#### [Data listing]
--- Start ---

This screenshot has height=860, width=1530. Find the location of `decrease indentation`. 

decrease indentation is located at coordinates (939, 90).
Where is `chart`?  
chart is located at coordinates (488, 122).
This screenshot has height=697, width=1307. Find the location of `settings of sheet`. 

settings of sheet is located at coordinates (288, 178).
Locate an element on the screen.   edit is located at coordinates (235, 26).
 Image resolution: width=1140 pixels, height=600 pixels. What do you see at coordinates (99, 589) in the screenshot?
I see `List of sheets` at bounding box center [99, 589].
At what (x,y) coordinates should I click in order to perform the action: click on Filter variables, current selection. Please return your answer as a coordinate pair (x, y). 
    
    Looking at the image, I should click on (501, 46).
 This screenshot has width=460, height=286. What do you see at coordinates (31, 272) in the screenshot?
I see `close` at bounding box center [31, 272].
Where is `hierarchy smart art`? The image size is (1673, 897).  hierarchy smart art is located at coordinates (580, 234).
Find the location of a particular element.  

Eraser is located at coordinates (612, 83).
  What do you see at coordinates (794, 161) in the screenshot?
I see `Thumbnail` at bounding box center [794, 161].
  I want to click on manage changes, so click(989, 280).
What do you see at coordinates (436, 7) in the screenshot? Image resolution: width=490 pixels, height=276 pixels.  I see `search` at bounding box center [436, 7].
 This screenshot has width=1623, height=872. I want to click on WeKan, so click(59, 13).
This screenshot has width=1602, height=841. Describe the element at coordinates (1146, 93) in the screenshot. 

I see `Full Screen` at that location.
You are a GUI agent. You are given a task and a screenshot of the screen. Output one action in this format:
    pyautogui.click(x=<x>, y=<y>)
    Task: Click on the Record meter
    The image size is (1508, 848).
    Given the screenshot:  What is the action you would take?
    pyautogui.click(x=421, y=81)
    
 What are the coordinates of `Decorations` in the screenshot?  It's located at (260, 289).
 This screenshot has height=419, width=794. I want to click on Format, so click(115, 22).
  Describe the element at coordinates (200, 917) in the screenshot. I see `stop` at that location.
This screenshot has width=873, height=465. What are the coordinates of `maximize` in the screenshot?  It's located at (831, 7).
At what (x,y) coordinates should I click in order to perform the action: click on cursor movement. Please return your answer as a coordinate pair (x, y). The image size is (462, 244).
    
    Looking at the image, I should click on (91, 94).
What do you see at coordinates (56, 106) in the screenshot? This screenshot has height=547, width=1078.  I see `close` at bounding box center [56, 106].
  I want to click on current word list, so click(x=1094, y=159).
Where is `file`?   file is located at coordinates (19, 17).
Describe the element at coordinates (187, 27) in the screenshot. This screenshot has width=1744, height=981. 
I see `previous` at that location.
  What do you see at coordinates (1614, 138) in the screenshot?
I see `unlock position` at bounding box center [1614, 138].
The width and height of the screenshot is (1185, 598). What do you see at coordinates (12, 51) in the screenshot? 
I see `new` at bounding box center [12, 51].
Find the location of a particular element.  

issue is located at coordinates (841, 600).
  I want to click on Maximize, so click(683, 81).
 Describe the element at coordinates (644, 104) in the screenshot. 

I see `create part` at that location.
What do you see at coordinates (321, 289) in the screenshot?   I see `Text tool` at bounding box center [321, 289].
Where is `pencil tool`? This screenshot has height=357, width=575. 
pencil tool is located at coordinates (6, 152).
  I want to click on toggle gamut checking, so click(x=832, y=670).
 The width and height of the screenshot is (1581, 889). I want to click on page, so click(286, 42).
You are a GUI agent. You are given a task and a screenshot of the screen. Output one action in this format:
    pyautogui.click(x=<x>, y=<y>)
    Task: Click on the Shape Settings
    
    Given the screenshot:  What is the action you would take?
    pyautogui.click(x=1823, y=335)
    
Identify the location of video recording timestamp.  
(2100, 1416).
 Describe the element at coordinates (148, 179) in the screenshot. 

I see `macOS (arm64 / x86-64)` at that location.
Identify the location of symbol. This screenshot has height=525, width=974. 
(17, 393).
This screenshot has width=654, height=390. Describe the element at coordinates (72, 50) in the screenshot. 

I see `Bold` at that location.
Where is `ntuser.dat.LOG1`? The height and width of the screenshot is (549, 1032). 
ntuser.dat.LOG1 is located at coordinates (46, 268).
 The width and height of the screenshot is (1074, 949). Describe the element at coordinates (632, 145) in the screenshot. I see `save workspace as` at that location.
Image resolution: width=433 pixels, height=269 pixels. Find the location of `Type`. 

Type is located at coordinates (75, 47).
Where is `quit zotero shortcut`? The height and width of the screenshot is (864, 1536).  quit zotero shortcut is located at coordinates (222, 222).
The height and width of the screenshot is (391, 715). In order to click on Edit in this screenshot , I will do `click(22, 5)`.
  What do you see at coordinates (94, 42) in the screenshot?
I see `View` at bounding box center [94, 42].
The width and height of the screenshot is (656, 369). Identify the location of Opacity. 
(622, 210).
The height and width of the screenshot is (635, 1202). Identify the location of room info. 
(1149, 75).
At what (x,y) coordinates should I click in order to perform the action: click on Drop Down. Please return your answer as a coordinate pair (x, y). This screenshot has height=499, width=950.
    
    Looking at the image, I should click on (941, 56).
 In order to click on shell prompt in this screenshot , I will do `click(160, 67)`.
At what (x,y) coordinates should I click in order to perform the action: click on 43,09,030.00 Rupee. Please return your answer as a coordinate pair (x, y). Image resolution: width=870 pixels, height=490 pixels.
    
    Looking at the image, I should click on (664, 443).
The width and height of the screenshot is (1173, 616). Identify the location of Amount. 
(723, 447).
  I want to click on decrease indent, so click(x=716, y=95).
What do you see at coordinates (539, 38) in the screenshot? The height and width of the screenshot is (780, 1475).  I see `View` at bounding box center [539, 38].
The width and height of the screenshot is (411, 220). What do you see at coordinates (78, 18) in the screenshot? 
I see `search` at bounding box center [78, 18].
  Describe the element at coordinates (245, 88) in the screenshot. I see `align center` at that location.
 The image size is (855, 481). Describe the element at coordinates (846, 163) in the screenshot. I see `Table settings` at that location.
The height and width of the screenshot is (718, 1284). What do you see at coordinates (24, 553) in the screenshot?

--- End ---

#### [What the task requires]
Change every "Find the location of" in the data above to "Locate", and reproduce the data with nothing else altered.

#### [Problem solution]
This screenshot has height=860, width=1530. Locate `decrease indentation`. 

decrease indentation is located at coordinates (939, 90).
Where is `chart`?  
chart is located at coordinates (488, 122).
This screenshot has height=697, width=1307. Locate `settings of sheet`. 

settings of sheet is located at coordinates (288, 178).
Locate an element on the screen.   edit is located at coordinates (235, 26).
 Image resolution: width=1140 pixels, height=600 pixels. What do you see at coordinates (99, 589) in the screenshot?
I see `List of sheets` at bounding box center [99, 589].
At what (x,y) coordinates should I click in order to perform the action: click on Filter variables, current selection. Please return your answer as a coordinate pair (x, y). 
    
    Looking at the image, I should click on (501, 46).
 This screenshot has width=460, height=286. What do you see at coordinates (31, 272) in the screenshot?
I see `close` at bounding box center [31, 272].
Where is `hierarchy smart art`? The image size is (1673, 897).  hierarchy smart art is located at coordinates (580, 234).
Locate a particular element.  

Eraser is located at coordinates (612, 83).
  What do you see at coordinates (794, 161) in the screenshot?
I see `Thumbnail` at bounding box center [794, 161].
  I want to click on manage changes, so click(989, 280).
What do you see at coordinates (436, 7) in the screenshot? Image resolution: width=490 pixels, height=276 pixels.  I see `search` at bounding box center [436, 7].
 This screenshot has width=1623, height=872. I want to click on WeKan, so click(59, 13).
This screenshot has width=1602, height=841. Describe the element at coordinates (1146, 93) in the screenshot. 

I see `Full Screen` at that location.
You are a GUI agent. You are given a task and a screenshot of the screen. Output one action in this format:
    pyautogui.click(x=<x>, y=<y>)
    Task: Click on the Record meter
    The image size is (1508, 848).
    Given the screenshot:  What is the action you would take?
    pyautogui.click(x=421, y=81)
    
 What are the coordinates of `Decorations` in the screenshot?  It's located at (260, 289).
 This screenshot has height=419, width=794. I want to click on Format, so click(115, 22).
  Describe the element at coordinates (200, 917) in the screenshot. I see `stop` at that location.
This screenshot has width=873, height=465. What are the coordinates of `maximize` in the screenshot?  It's located at (831, 7).
At what (x,y) coordinates should I click in order to perform the action: click on cursor movement. Please return your answer as a coordinate pair (x, y). The image size is (462, 244).
    
    Looking at the image, I should click on (91, 94).
What do you see at coordinates (56, 106) in the screenshot? This screenshot has height=547, width=1078.  I see `close` at bounding box center [56, 106].
  I want to click on current word list, so click(x=1094, y=159).
Where is `file`?   file is located at coordinates (19, 17).
Describe the element at coordinates (187, 27) in the screenshot. This screenshot has width=1744, height=981. 
I see `previous` at that location.
  What do you see at coordinates (1614, 138) in the screenshot?
I see `unlock position` at bounding box center [1614, 138].
The width and height of the screenshot is (1185, 598). What do you see at coordinates (12, 51) in the screenshot? 
I see `new` at bounding box center [12, 51].
Locate a particular element.  

issue is located at coordinates (841, 600).
  I want to click on Maximize, so click(683, 81).
 Describe the element at coordinates (644, 104) in the screenshot. 

I see `create part` at that location.
What do you see at coordinates (321, 289) in the screenshot?   I see `Text tool` at bounding box center [321, 289].
Where is `pencil tool`? This screenshot has height=357, width=575. 
pencil tool is located at coordinates (6, 152).
  I want to click on toggle gamut checking, so click(x=832, y=670).
 The width and height of the screenshot is (1581, 889). I want to click on page, so click(286, 42).
You are a GUI agent. You are given a task and a screenshot of the screen. Output one action in this format:
    pyautogui.click(x=<x>, y=<y>)
    Task: Click on the Shape Settings
    
    Given the screenshot:  What is the action you would take?
    pyautogui.click(x=1823, y=335)
    
Identify the location of video recording timestamp.  
(2100, 1416).
 Describe the element at coordinates (148, 179) in the screenshot. 

I see `macOS (arm64 / x86-64)` at that location.
Identify the location of symbol. This screenshot has height=525, width=974. 
(17, 393).
This screenshot has width=654, height=390. Describe the element at coordinates (72, 50) in the screenshot. 

I see `Bold` at that location.
Where is `ntuser.dat.LOG1`? The height and width of the screenshot is (549, 1032). 
ntuser.dat.LOG1 is located at coordinates (46, 268).
 The width and height of the screenshot is (1074, 949). Describe the element at coordinates (632, 145) in the screenshot. I see `save workspace as` at that location.
Image resolution: width=433 pixels, height=269 pixels. Locate `Type`. 

Type is located at coordinates (75, 47).
Where is `quit zotero shortcut`? The height and width of the screenshot is (864, 1536).  quit zotero shortcut is located at coordinates (222, 222).
The height and width of the screenshot is (391, 715). In order to click on Edit in this screenshot , I will do `click(22, 5)`.
  What do you see at coordinates (94, 42) in the screenshot?
I see `View` at bounding box center [94, 42].
The width and height of the screenshot is (656, 369). Identify the location of Opacity. 
(622, 210).
The height and width of the screenshot is (635, 1202). Identify the location of room info. 
(1149, 75).
At what (x,y) coordinates should I click in order to perform the action: click on Drop Down. Please return your answer as a coordinate pair (x, y). This screenshot has height=499, width=950.
    
    Looking at the image, I should click on (941, 56).
 In order to click on shell prompt in this screenshot , I will do `click(160, 67)`.
At what (x,y) coordinates should I click in order to perform the action: click on 43,09,030.00 Rupee. Please return your answer as a coordinate pair (x, y). Image resolution: width=870 pixels, height=490 pixels.
    
    Looking at the image, I should click on (664, 443).
The width and height of the screenshot is (1173, 616). Identify the location of Amount. 
(723, 447).
  I want to click on decrease indent, so click(x=716, y=95).
What do you see at coordinates (539, 38) in the screenshot? The height and width of the screenshot is (780, 1475).  I see `View` at bounding box center [539, 38].
The width and height of the screenshot is (411, 220). What do you see at coordinates (78, 18) in the screenshot? 
I see `search` at bounding box center [78, 18].
  Describe the element at coordinates (245, 88) in the screenshot. I see `align center` at that location.
 The image size is (855, 481). Describe the element at coordinates (846, 163) in the screenshot. I see `Table settings` at that location.
The height and width of the screenshot is (718, 1284). What do you see at coordinates (24, 553) in the screenshot?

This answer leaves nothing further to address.